There is a corporate commitment to security as detailed below:
Boundary Firewalls and Internet Gateways
The firewalls are managed by Rackspace and provides the highest level of security earning ICSA Firewall and IPsec certification and Common Criteria EAL4 status. Any action taken by IndiCater to modify the firewall rules is vetted against agreed limitations and is filtered by a Rackspace application which authenticates the individual, documents the actions and creates an audit trail.
All services are blocked by default and only corporately approved ports are opened.
Although the delegated parts of the firewall can be accessed by authorised nominated individuals on an encrypted SSL link via the Rackspace portal, the core firewall configuration is not accessible over the Internet.
Secure Configuration
Physical access to the hosted servers and firewalls is not available to IndiCater staff.
All staff PCs and laptops are equipped with up to date firewall software and anti-malware software.
Access Control
Client users are not given user ids and passwords for servers deployed in Rackspace running the IndiCater application. All such user access is controlled by and within the IndiCater application and this is managed by the Client.

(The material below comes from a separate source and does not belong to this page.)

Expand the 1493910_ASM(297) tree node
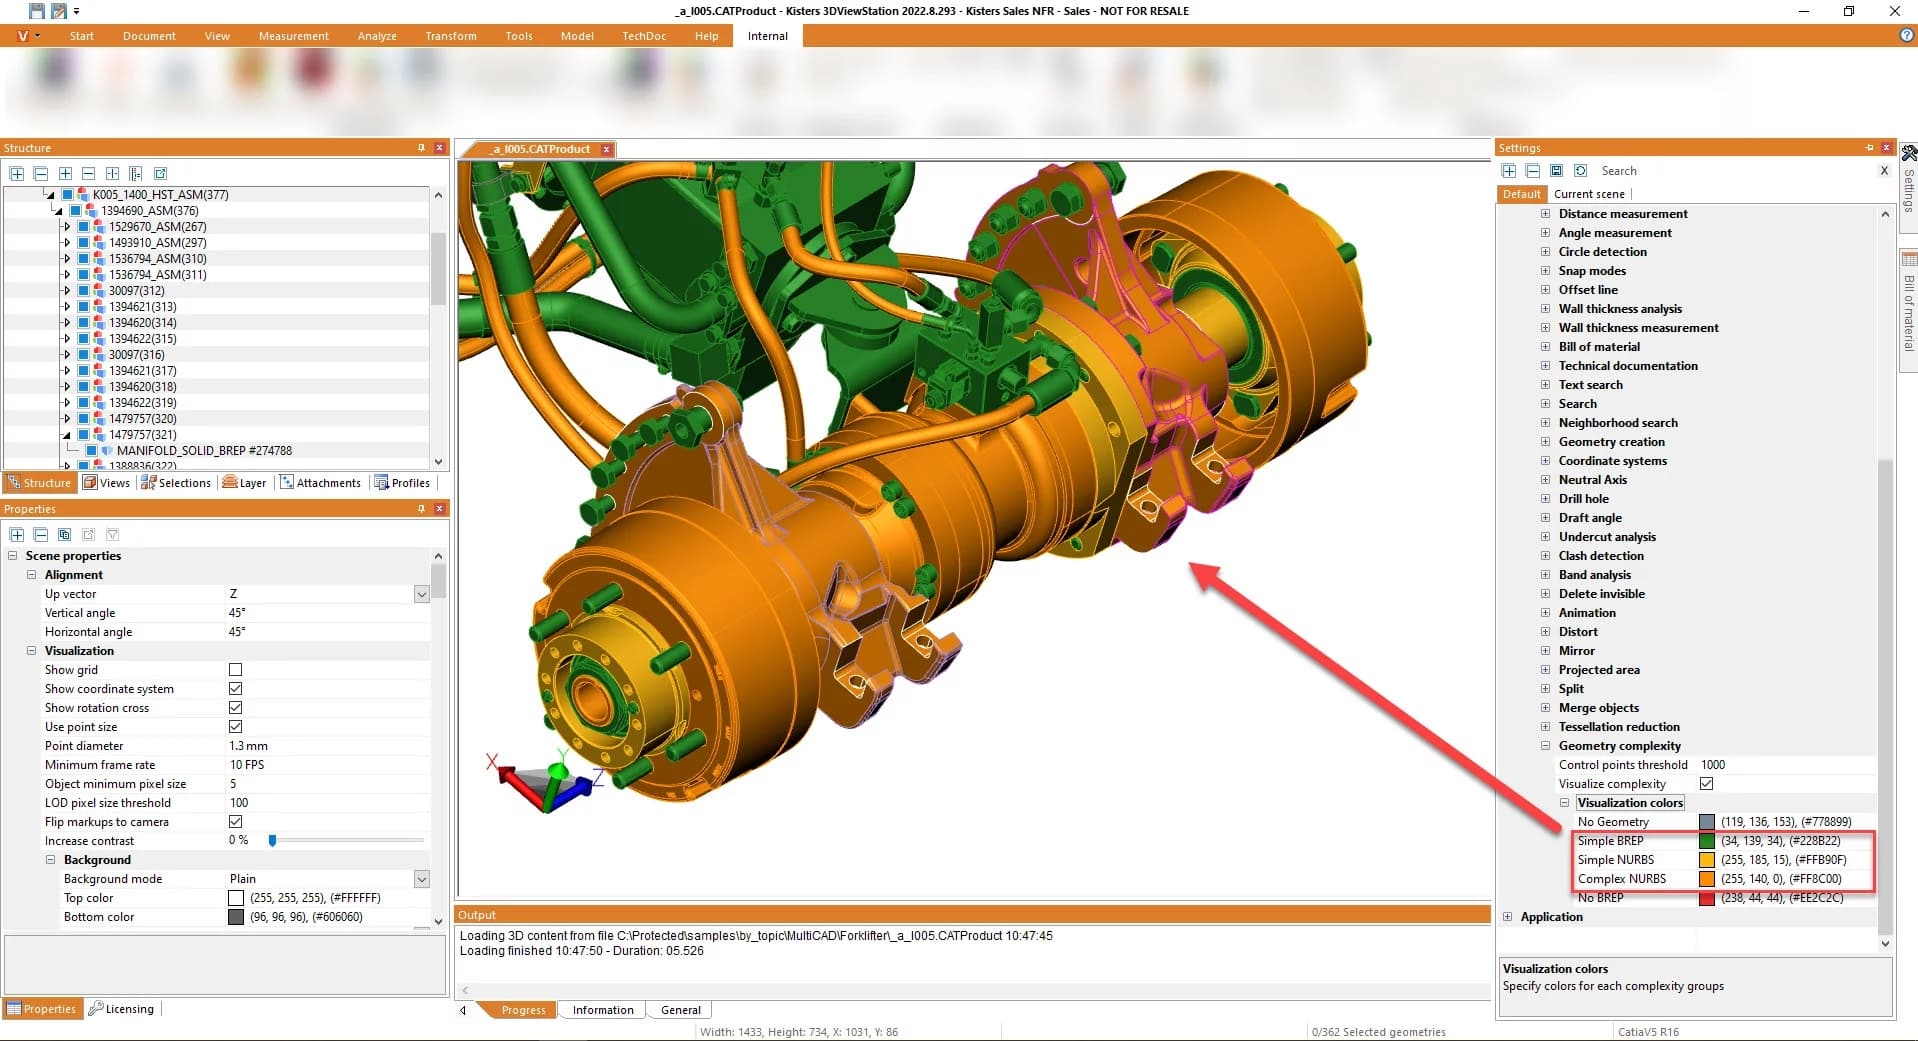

All IndiCater staff have personal logins. There are very few such logins and the complete set are reviewed each time a new team member is added or leaves. Users are forced to reset their passwords on initial login and the passwords must meet the complexity rules.
Malware Protection
Rackspace operates a fully managed anti-virus solution offering proactive sustained protection against viruses, worms, trojans, spyware and other malware for our servers. This features Behavioural Genotype Protection (from Sophos) which is a powerful technology that is able to detect malicious behaviour even before the usual specific signature-based detection has been built and distributed. Malicious code is deleted before it executes or reaches endpoint computers on the network.
Browsers are not used on the Rackspace servers.

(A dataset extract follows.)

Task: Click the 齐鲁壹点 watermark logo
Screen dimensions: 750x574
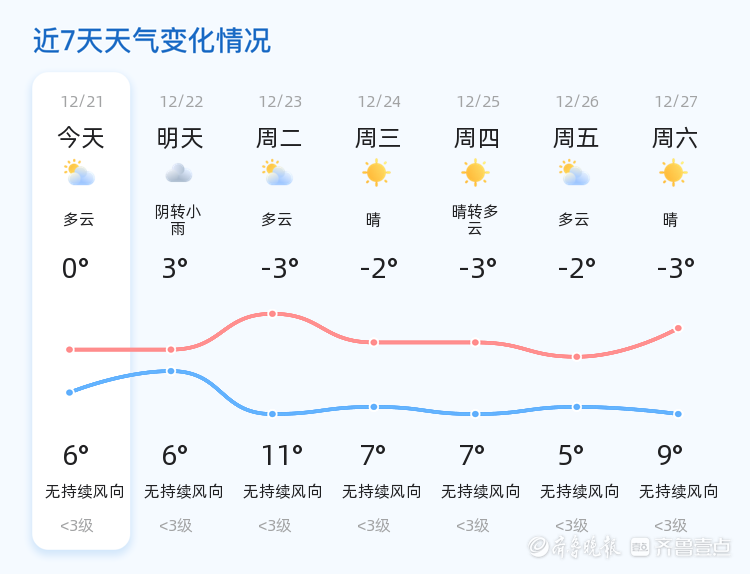Action: coord(693,546)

All staff PCs and laptops are equipped with firewall software and anti-malware software.
Patch Management
All Windows patches for servers within Rackspace are released by Microsoft to the public on the second Tuesday of every month. Rackspace tests these patches against their own server builds before including them for updates to our production servers. The patches are then deployed three weeks after Microsoft releases them.
IndiCater can also manually install updates ahead of this schedule as our servers are configured to check daily for updates but this is not normally done.
GDPR
Please refer to separate GDPR Company Statement
Mike Day
Managing Director